*Activity*.
From the line containing "Unit Price: (175, 374)" through the last line below, copy every line exactly, leaving out the pictures.

==============================

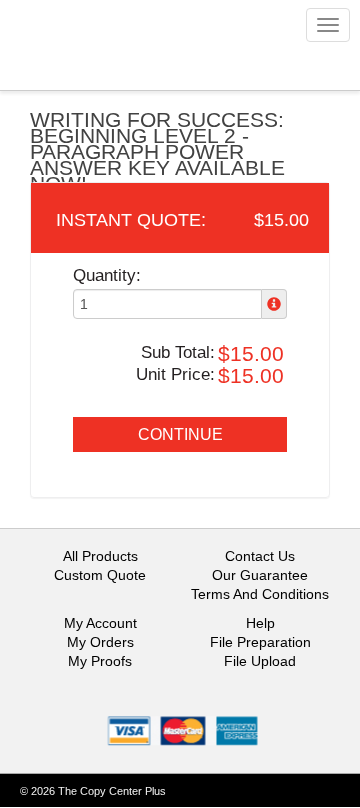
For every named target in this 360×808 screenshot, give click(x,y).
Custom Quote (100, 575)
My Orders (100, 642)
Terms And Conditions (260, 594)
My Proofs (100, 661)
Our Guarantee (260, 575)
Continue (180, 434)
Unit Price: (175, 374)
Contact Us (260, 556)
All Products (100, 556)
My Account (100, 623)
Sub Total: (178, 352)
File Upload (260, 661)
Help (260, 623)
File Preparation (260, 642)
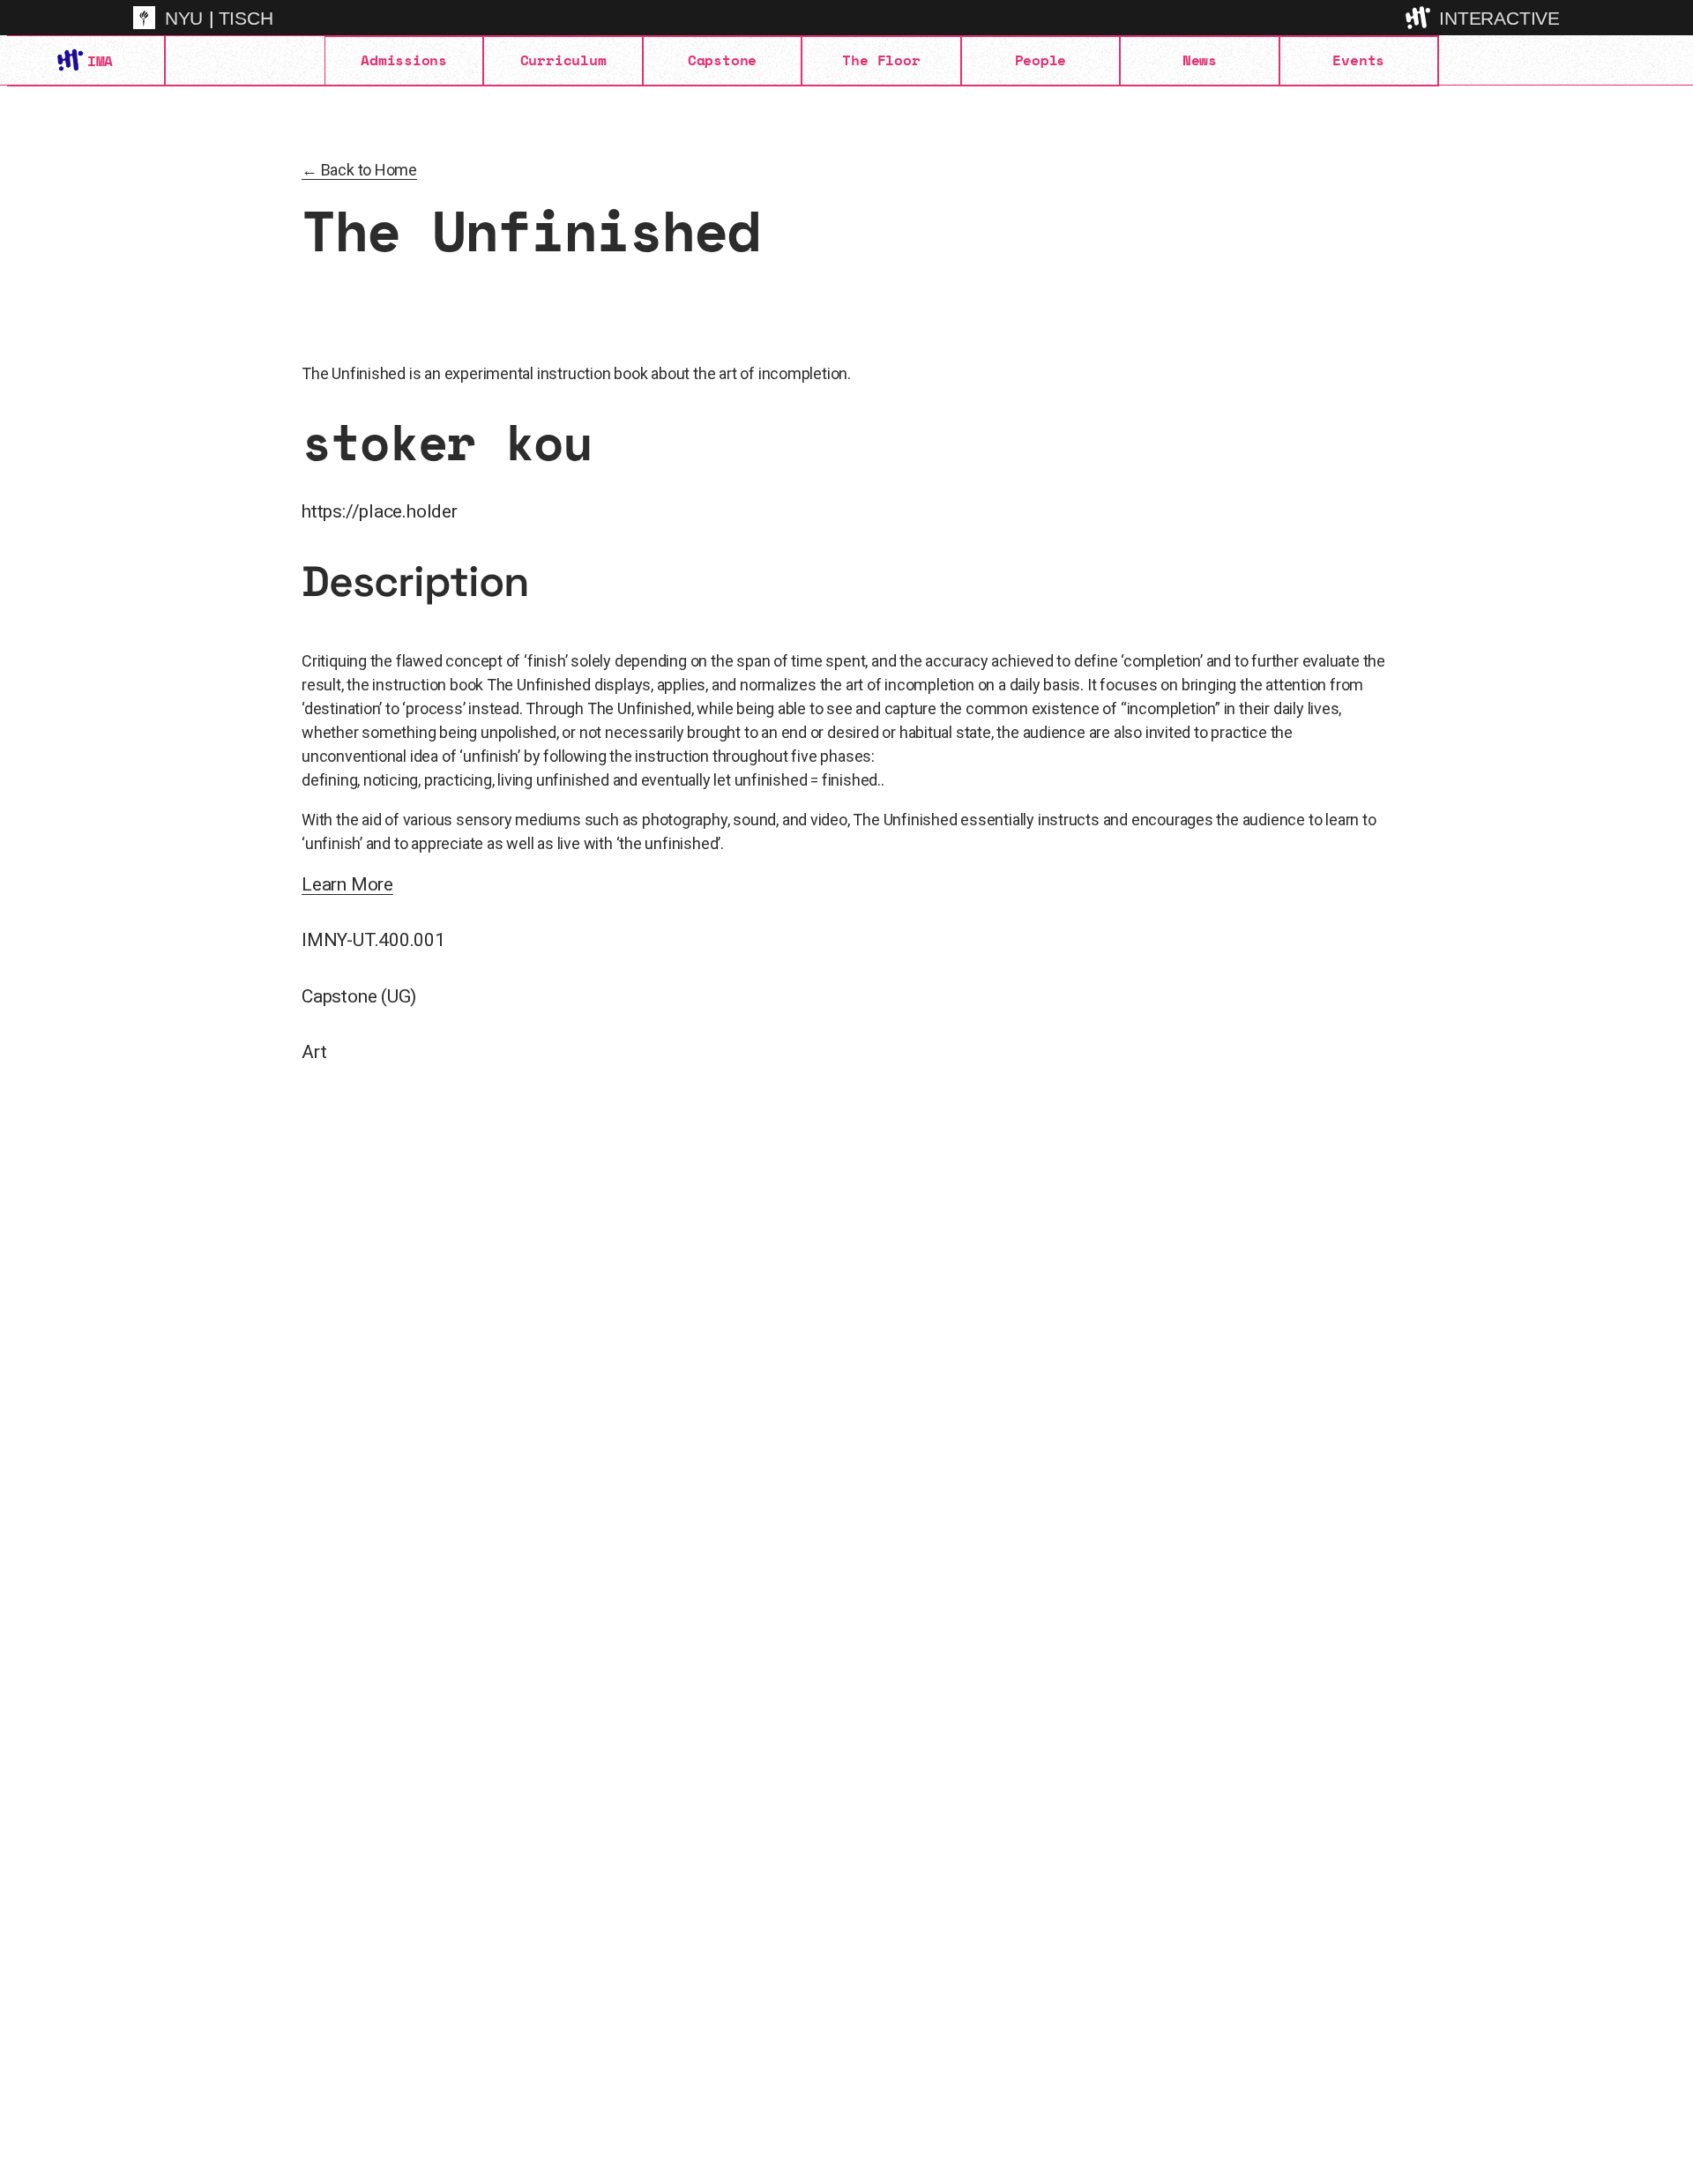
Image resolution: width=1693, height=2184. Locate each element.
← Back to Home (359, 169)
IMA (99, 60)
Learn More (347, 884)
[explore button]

==============================

*Answer for the task*.
Unit Price: (175, 374)
Contact Us (260, 556)
All Products (100, 556)
My Account (100, 623)
Sub Total: (178, 352)
File Upload (260, 661)
Help (260, 623)
File Preparation (260, 642)
Image resolution: width=1693, height=2184. Locate each element.
← Back to Home (359, 169)
IMA (99, 60)
Learn More (347, 884)
[explore button]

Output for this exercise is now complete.